Many restaurants are now touting regional cuisine, and much of that is possible because of the increasing number of small farms and ranches that are producing food for local consumers.
“In the summer it’s really easy to go local,” he says. But restaurants must search farther afield—generally California—to get fresh produce in the winter. Sage’s Café also freezes produce like tomatoes and eggplant or makes preserves for winter use.
In 2007, Brandt launched two new ventures: Vertical Diner and Cali’s Natural Foods. Like Sage’s Café, Vertical Diner focuses on local, organic, vegetarian foods. And Cali’s was developed to support both Sage’s Café and the Vertical Diner.
Cali’s Natural Foods was originally intended to serve as extra storage and prep space for the two restaurants. It allowed Brandt to bring in large pallets of paper goods and commodities like organic flour. He used Cali’s to begin distributing to other businesses—and then in late 2009 he opened the store to retail customers.
“At Cali’s people can find the basics of a healthy, whole-foods diet,” he says, such as local fruit and vegetables, granola and other organic fare.
“We tell people to come check this food out—come see what is possible and available right here locally.”
An Inter-related Community
Communal Restaurant in Provo is a much newer entrant to the scene. Opened in mid-2009, the restaurant relies as much as possible on a network of local organic gardens and vendors.
For chef Colton Soelberg, fresh local foods are all about nutrition and flavor. “Tomatoes are a perfect example,” he says. “You can get them in the grocery store all year round. They are red and they are round—but no one will tell you they’re delicious.”
Soelberg and his partner Joseph McRae are also behind Pizzeria 712 in Provo, and both eateries experiment with seasonal, local flavors.
The seasonal nature of such food entails a lot of variation in the products they use, which Soelberg says forces them to stay creative and think—or cook—on their toes.
“Customers can always count on it being delicious, even if they can’t count on it being exactly the same,” he says of the two restaurants’ ever-evolving dishes. The sudden un-availability of a staple like lettuce can be difficult to explain to clients, but “part of our responsibility as restaurateurs is to educate the community,” he adds.

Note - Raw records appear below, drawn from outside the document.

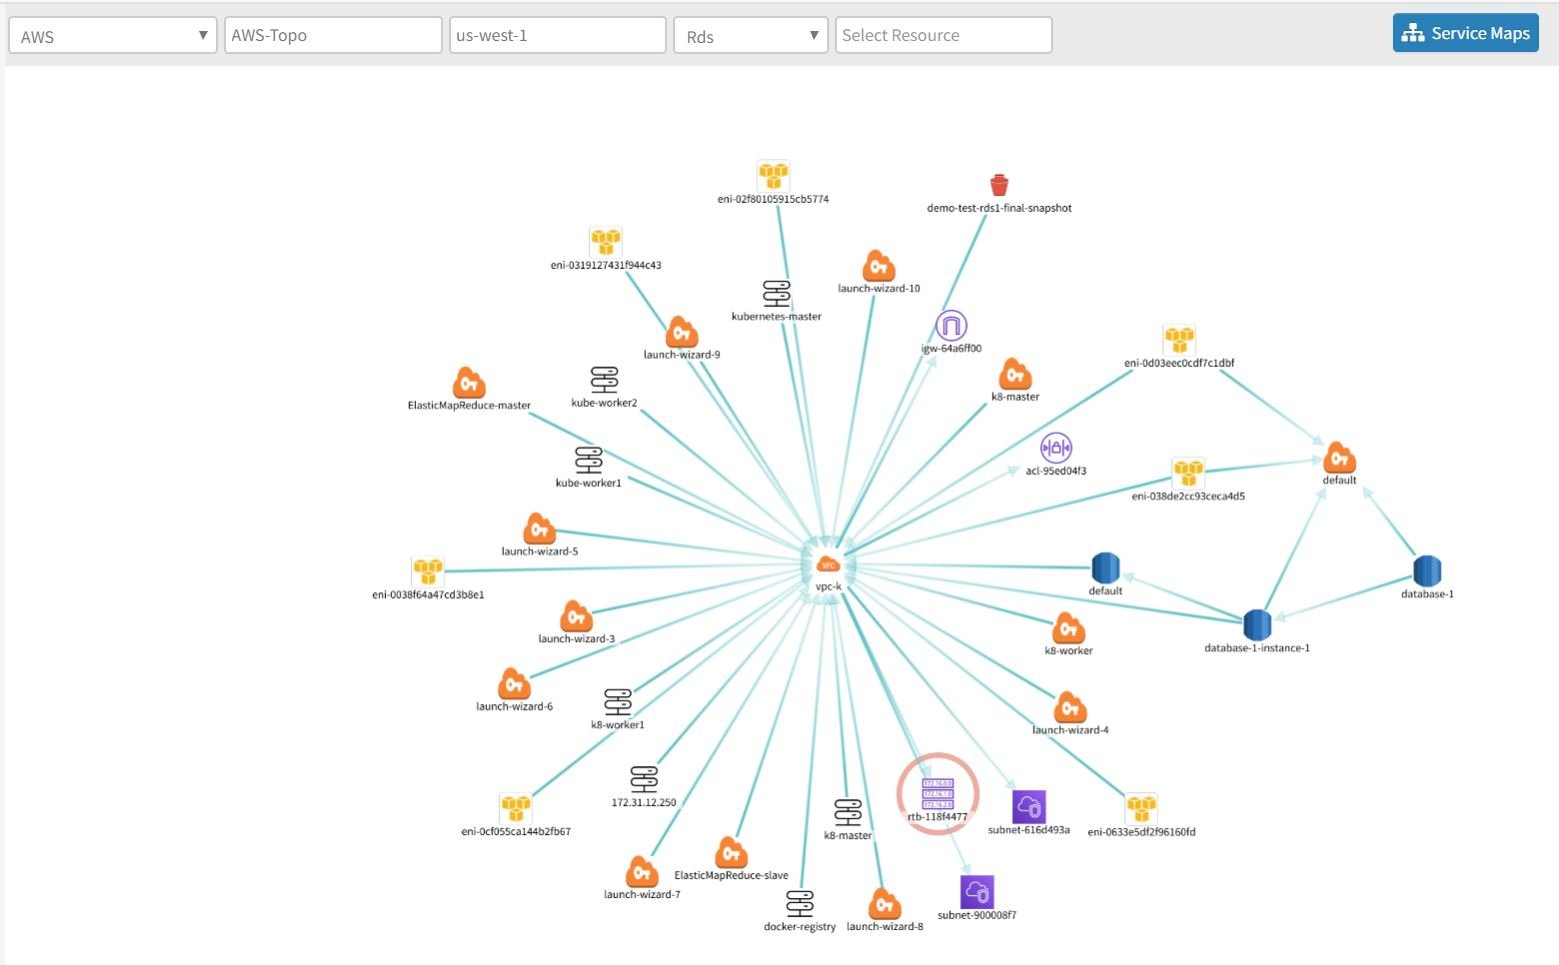Image resolution: width=1559 pixels, height=965 pixels.
Task: Click the igw-64a6ff00 internet gateway icon
Action: (x=951, y=325)
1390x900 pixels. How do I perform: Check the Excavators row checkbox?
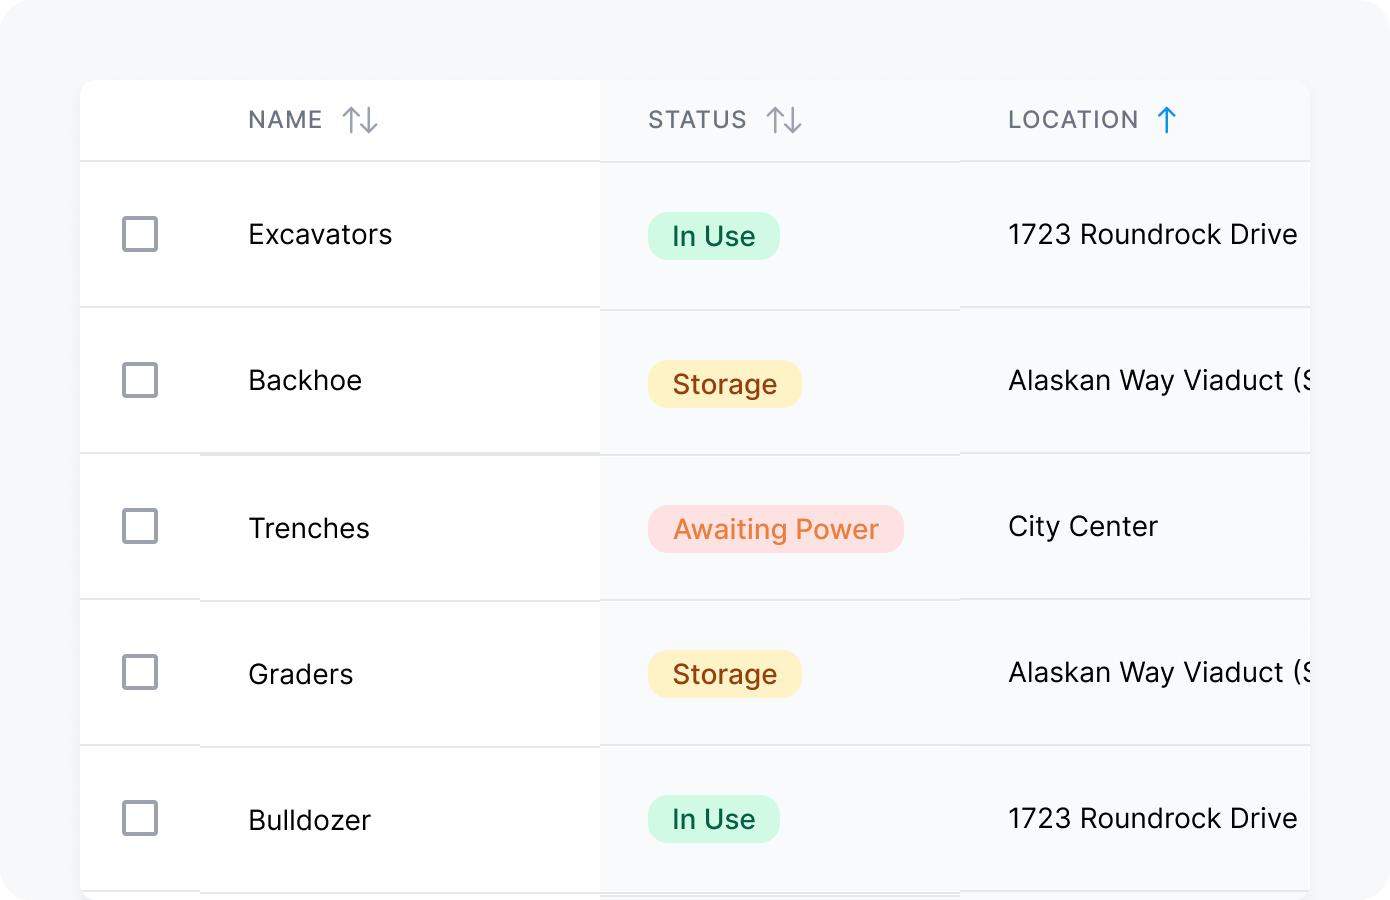pyautogui.click(x=140, y=234)
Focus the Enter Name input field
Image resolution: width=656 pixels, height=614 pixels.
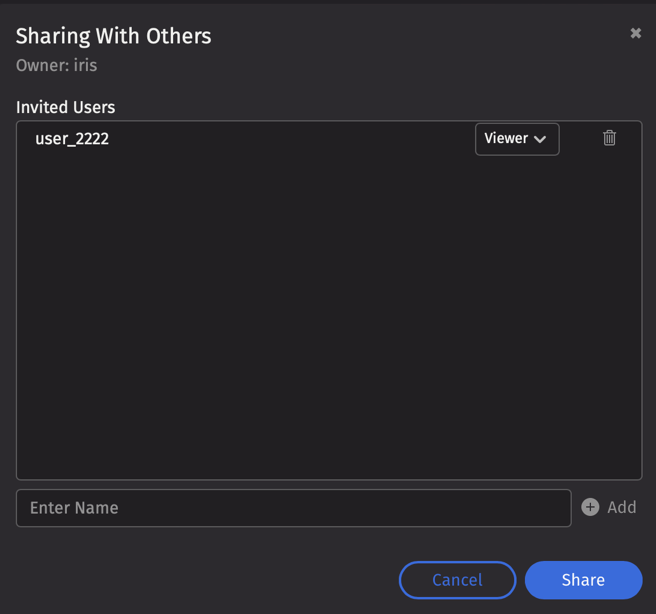tap(293, 508)
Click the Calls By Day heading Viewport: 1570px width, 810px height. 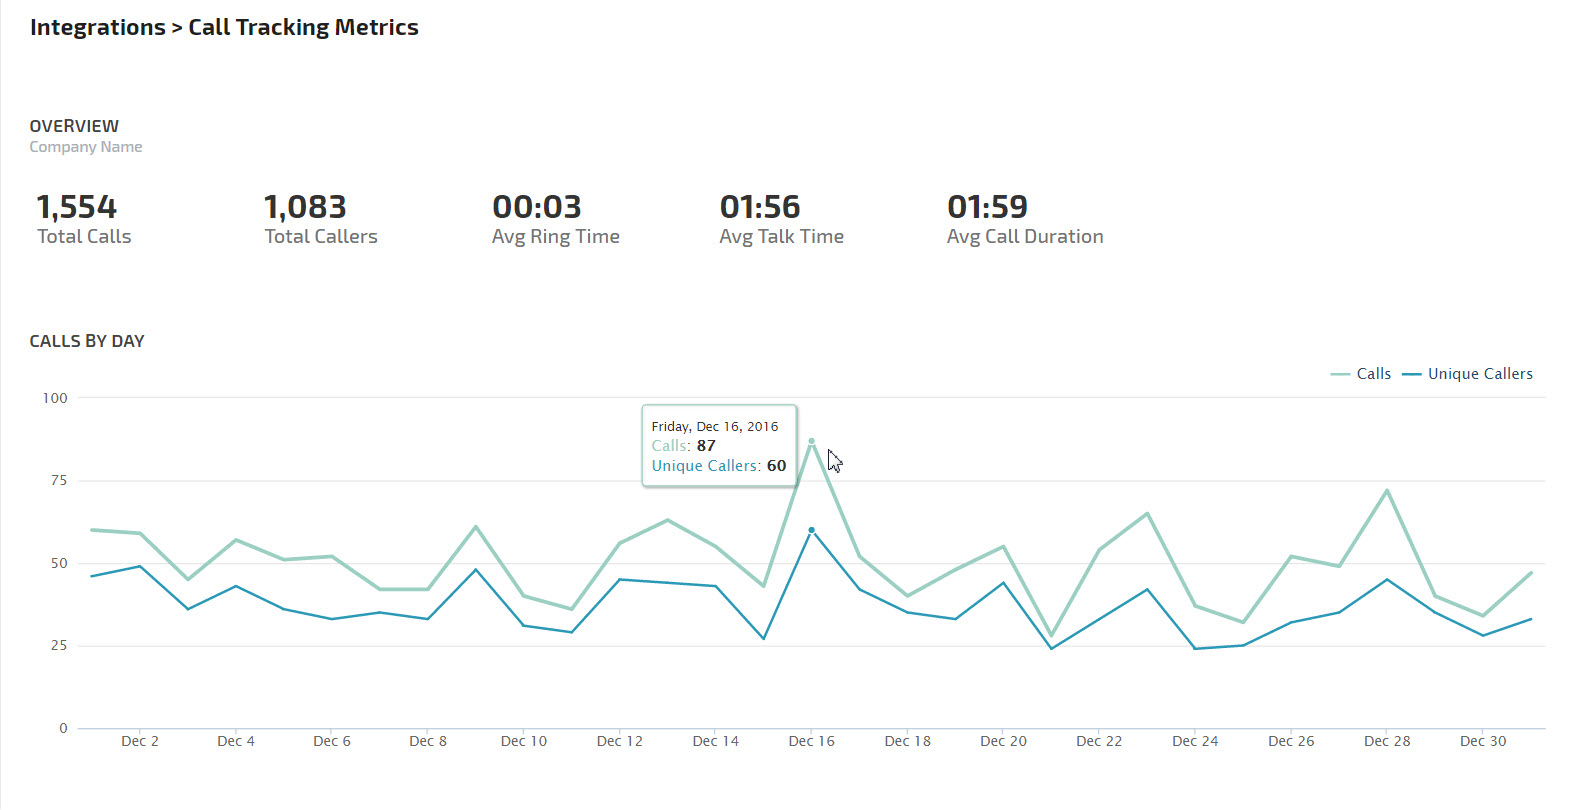point(87,341)
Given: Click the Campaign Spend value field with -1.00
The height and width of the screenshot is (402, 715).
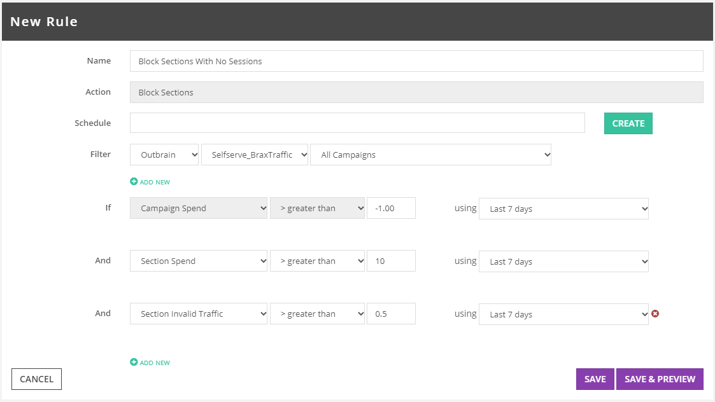Looking at the screenshot, I should pos(391,208).
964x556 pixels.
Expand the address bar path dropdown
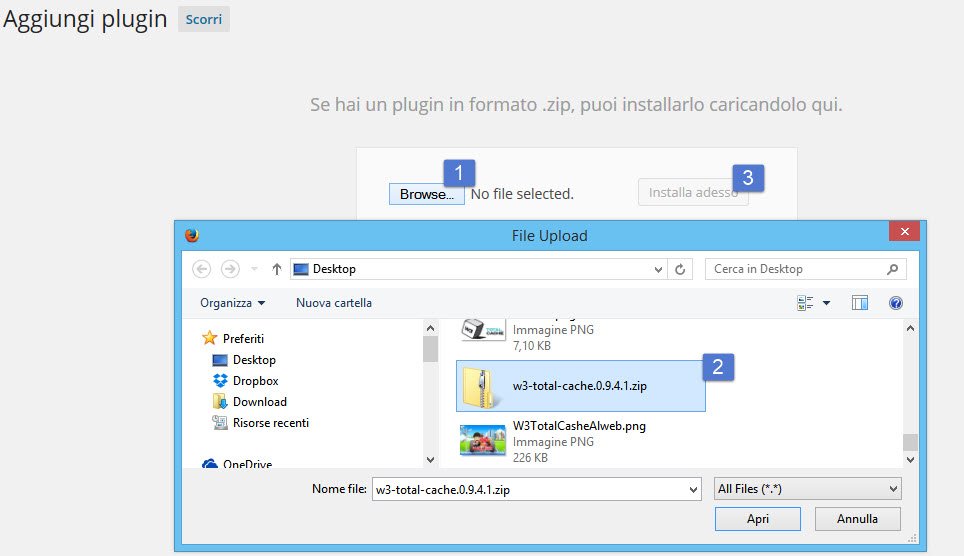click(x=658, y=269)
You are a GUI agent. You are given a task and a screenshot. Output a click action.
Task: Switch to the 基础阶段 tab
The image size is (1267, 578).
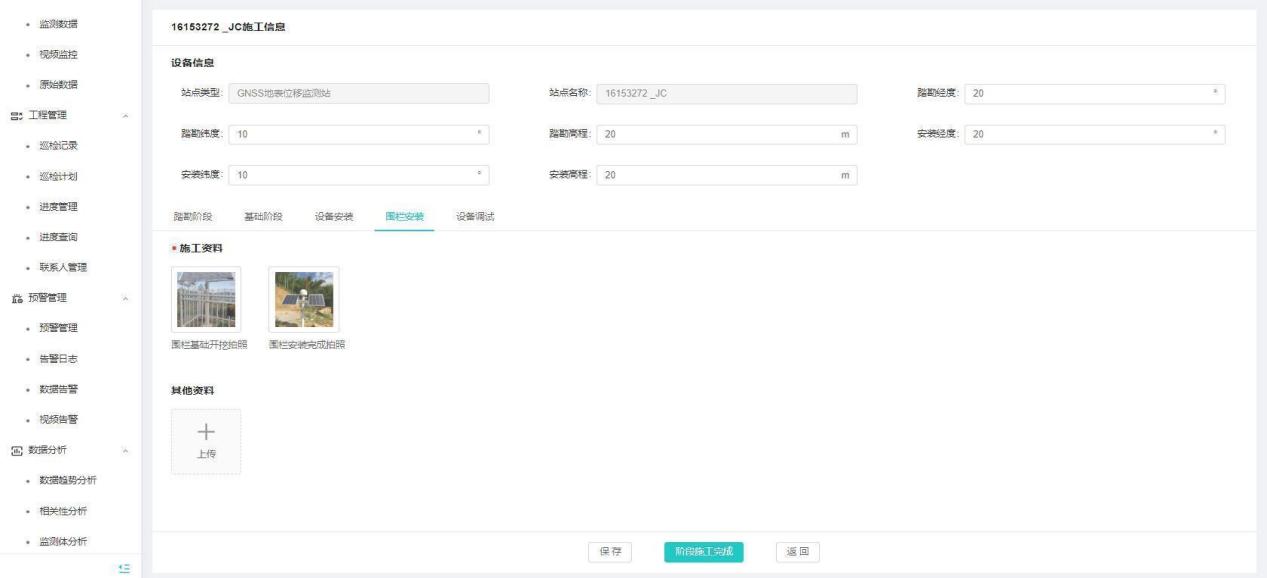coord(264,217)
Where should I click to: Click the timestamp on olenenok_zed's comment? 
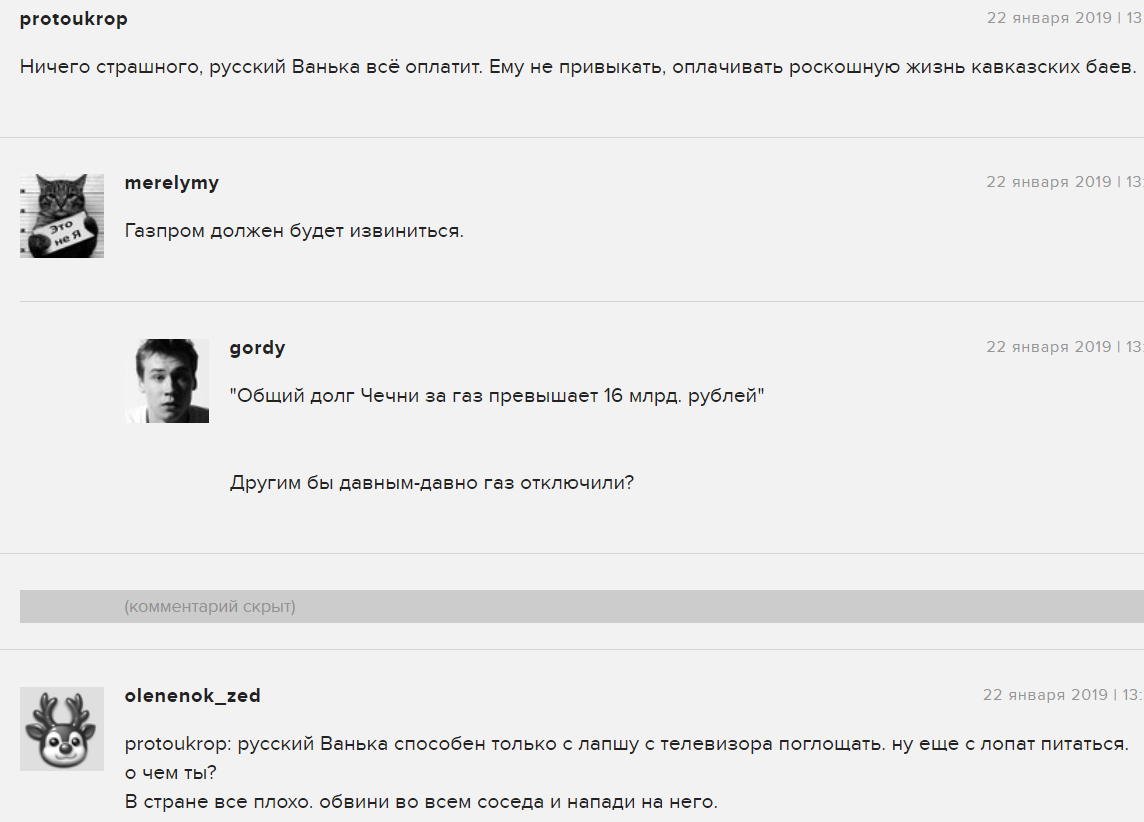(x=1063, y=694)
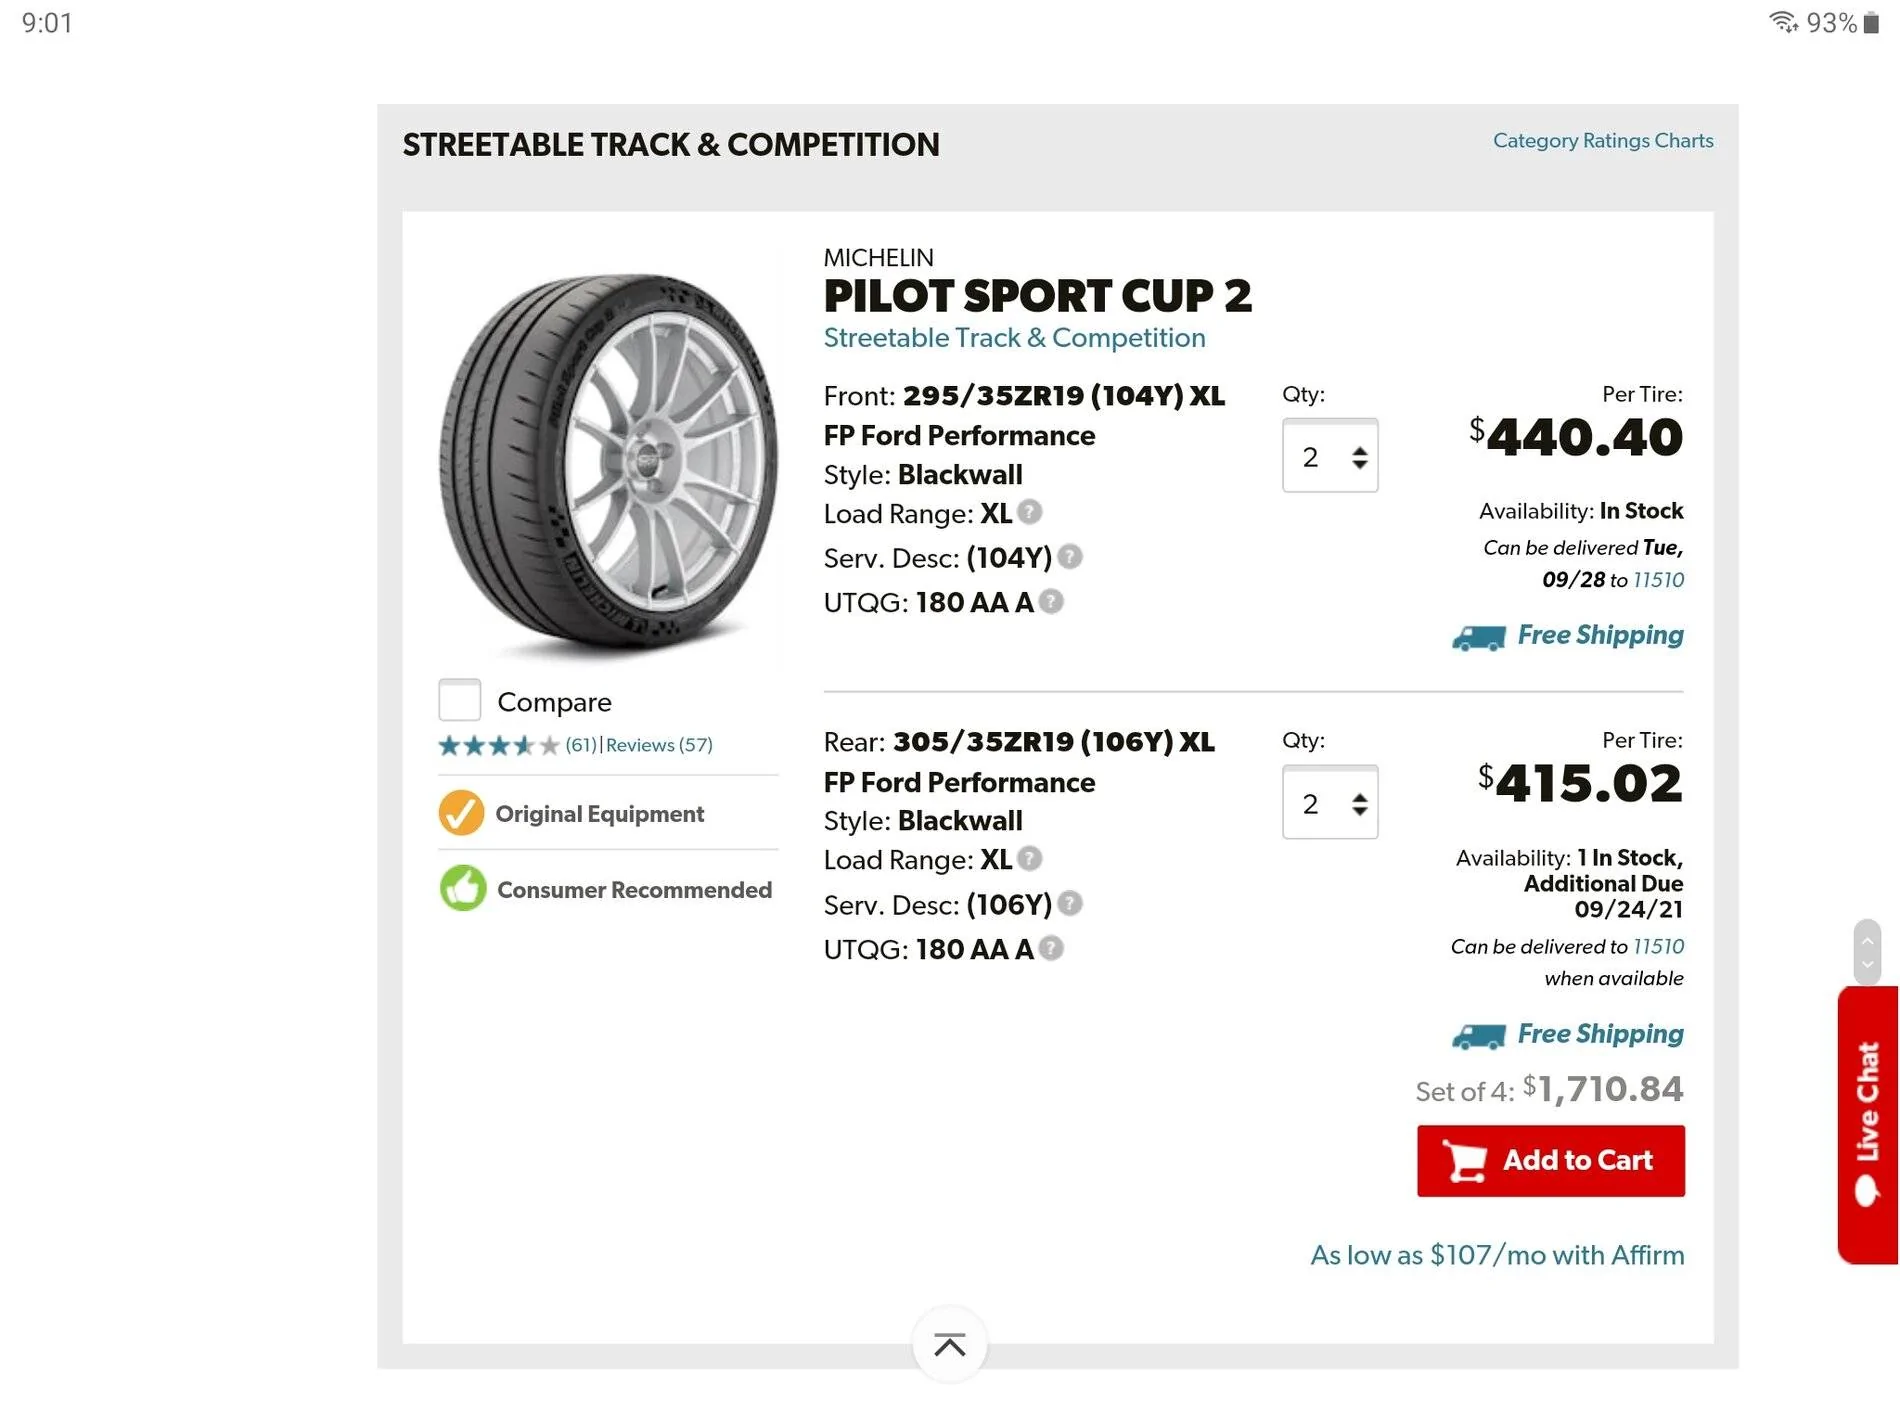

Visitors to Communal Restaurant will find roasted squash, pot roast, flatiron steak and other comfort foods. The Cobb Salad features lettuce and eggs from the Clifford Family Farms, tomatoes from Jacob’s Cove Heritage Farms, chicken from Heritage Valley Organics and pork from the Christiansen Family Farm.
“Everything on that dish is being sourced from local farms or local vendors,” says Soelberg.
The pair of chefs intend to open a network of eight or more restaurants in Utah Valley and Park City. While each restaurant will be unique, they will all share the same philosophy and will bolster the local farming community.
“There’s a lot of exciting things happening,” says Soelberg of the fresh-foods movement. “It’s like an avalanche that definitely started out small, but is quickly gaining momentum.”